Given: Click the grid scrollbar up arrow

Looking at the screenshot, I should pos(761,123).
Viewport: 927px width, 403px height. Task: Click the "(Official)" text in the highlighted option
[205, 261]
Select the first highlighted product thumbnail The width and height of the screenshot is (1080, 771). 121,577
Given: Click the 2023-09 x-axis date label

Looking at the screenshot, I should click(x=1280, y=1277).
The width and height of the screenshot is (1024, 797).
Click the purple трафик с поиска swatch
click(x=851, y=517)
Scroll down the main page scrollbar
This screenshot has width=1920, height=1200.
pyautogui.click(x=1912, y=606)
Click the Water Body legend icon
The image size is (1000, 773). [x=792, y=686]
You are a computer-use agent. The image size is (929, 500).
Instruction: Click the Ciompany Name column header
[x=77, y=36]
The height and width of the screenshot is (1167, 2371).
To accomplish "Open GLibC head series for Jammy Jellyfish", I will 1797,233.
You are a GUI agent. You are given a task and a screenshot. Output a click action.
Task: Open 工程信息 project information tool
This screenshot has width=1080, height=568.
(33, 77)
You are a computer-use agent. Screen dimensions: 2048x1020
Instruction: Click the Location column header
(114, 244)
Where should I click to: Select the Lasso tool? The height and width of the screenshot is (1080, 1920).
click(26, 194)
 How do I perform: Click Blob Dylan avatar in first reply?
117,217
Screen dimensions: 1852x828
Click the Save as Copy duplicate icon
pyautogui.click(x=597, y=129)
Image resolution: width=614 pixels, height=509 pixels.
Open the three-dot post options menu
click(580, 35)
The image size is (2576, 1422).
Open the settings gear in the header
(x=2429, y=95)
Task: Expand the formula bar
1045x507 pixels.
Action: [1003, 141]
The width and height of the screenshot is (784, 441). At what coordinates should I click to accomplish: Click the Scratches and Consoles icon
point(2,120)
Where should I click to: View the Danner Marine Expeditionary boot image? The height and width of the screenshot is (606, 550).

### The problem
Convert all of the items above into a numbered list, leaving out the blank lines.

### Task solution
1. Given: Click the grid scrollbar up arrow
2. Looking at the screenshot, I should pos(761,123).
3. Viewport: 927px width, 403px height. Task: Click the "(Official)" text in the highlighted option
4. [205, 261]
5. Select the first highlighted product thumbnail The width and height of the screenshot is (1080, 771). 121,577
6. Given: Click the 2023-09 x-axis date label
7. Looking at the screenshot, I should click(x=1280, y=1277).
8. The width and height of the screenshot is (1024, 797).
9. Click the purple трафик с поиска swatch
10. click(x=851, y=517)
11. Scroll down the main page scrollbar
12. This screenshot has width=1920, height=1200.
13. pyautogui.click(x=1912, y=606)
14. Click the Water Body legend icon
15. The image size is (1000, 773). [x=792, y=686]
16. You are a computer-use agent. The image size is (929, 500).
17. Instruction: Click the Ciompany Name column header
18. [x=77, y=36]
19. The height and width of the screenshot is (1167, 2371).
20. To accomplish "Open GLibC head series for Jammy Jellyfish", I will 1797,233.
21. You are a GUI agent. You are given a task and a screenshot. Output a click action.
22. Task: Open 工程信息 project information tool
23. This screenshot has width=1080, height=568.
24. (33, 77)
25. You are a computer-use agent. Screen dimensions: 2048x1020
26. Instruction: Click the Location column header
27. (114, 244)
28. Where should I click to: Select the Lasso tool? The height and width of the screenshot is (1080, 1920).
29. click(26, 194)
30.  How do I perform: Click Blob Dylan avatar in first reply?
31. 117,217
32. Screen dimensions: 1852x828
33. Click the Save as Copy duplicate icon
34. pyautogui.click(x=597, y=129)
35. Image resolution: width=614 pixels, height=509 pixels.
36. Open the three-dot post options menu
37. click(580, 35)
38. The image size is (2576, 1422).
39. Open the settings gear in the header
40. (x=2429, y=95)
41. Task: Expand the formula bar
42. 1045x507 pixels.
43. Action: [1003, 141]
44. The width and height of the screenshot is (784, 441). At what coordinates should I click to accomplish: Click the Scratches and Consoles icon
45. point(2,120)
46. Where should I click to: View the Danner Marine Expeditionary boot image? The height and width of the screenshot is (606, 550).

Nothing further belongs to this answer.